Segnali incoraggianti manifestano un ritorno d’interesse dell’Italia verso il cinema underground, in particolare americano: film, registi e attori. Infatti sono passati 50 anni da quando una rassegna già allora individuata come epocale e oggi «remakata» da Germano Celant alla Fondazione Prada di Milano in «The New American Cinema. Torino 1967», fece conoscere i protagonisti di quel cinema così fortemente anti-convenzionale, nato sotto l’egida di Jonas Mekas all’inizio degli anni ’60 e riunitosi immediatamente in movimento cooperativistico per meglio sovvertire codici economici e distributivi ritenuti non più al passo con la nuova generazione di artisti e cineasti decisi a «scendere per le strade».

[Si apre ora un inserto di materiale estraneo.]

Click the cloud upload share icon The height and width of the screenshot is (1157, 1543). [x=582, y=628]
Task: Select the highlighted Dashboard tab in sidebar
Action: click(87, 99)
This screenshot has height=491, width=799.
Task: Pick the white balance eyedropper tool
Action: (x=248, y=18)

Più tardi, vent’anni dopo, al Festival Cinema Giovani, sempre della città sabauda, Adriano Aprà con la retrospettiva «Cinema indipendente americano degli anni 60» tornò di nuovo sul tema allargandone ancor più l’estensione temporale del fenomeno muovendosi al suo interno «con più libertà e con maggiore esattezza storica fra il 1958 e il 1972», includendovi dunque sia gli ultimi fuochi della «beat generation» sia i vagiti della «Nuova Hollywood».

Tornando, però, a quegli anni, esattamente al 1968, vi è da registrare con felice coincidenza l’ospitalità, nell’edizione forse più tormentata del festival del cinema di Venezia, peraltro gli fu assegnato il Leone d’Argento, di un documentario, commissionato dalla tv tedesca ZDF come Underground USA, conosciuto anche come Protest Wofür . Il film, realizzato dal giornalista critico fotografo e cineasta Gideon Bachmann, sodale di Fellini, amico di Pasolini, di recente scomparso, esplora dal di dentro i meccanismi e come suole indicarsi «l’epicentro» della rivoluzione artistica musicale, poetica e cinematografica che coglie New York negli anni ’60, intervistando ed anticipando, in un certo senso, le intuizioni critiche di Aprà, alcuni dei maggiori protagonisti del «New American Cinema», provenienti anche dalla letteratura e dall’arte: dai fratelli Mekas, Jonas e Adolfas ai fratelli Kuchar, George e Mike, alla comune di Gerd Stern, ed ancora Bruce Conner, Carl Linder, Maurice Amar, Jud Yalkut per arrivare ad un sostenutissimo Andy Warhol, ad una divertente Shirley Clarke, passando per un accigliato Antonioni e un assorto Allen Ginsberg.

Ora questo prezioso materiale è nato a nuova vita e presentato all’ultima edizione de Le voci dell’inchiesta di Pordenone ed in attesa di circuitare in altri festival, grazie al restauro della Cineteca del Friuli che ha in deposito tutti i film di Bachmann (il lascito ereditario è in capo a Cinemazero). Questo è stato anche l’ultimo lavoro del regista, testimoniato da Alice Rispoli del team della Cineteca del Friuli che ha lavorato intorno al restauro del film in stretta connessione con lo stesso Bachmann; ciò ha consentito al film di tornare all’edizione vista originariamente a Venezia.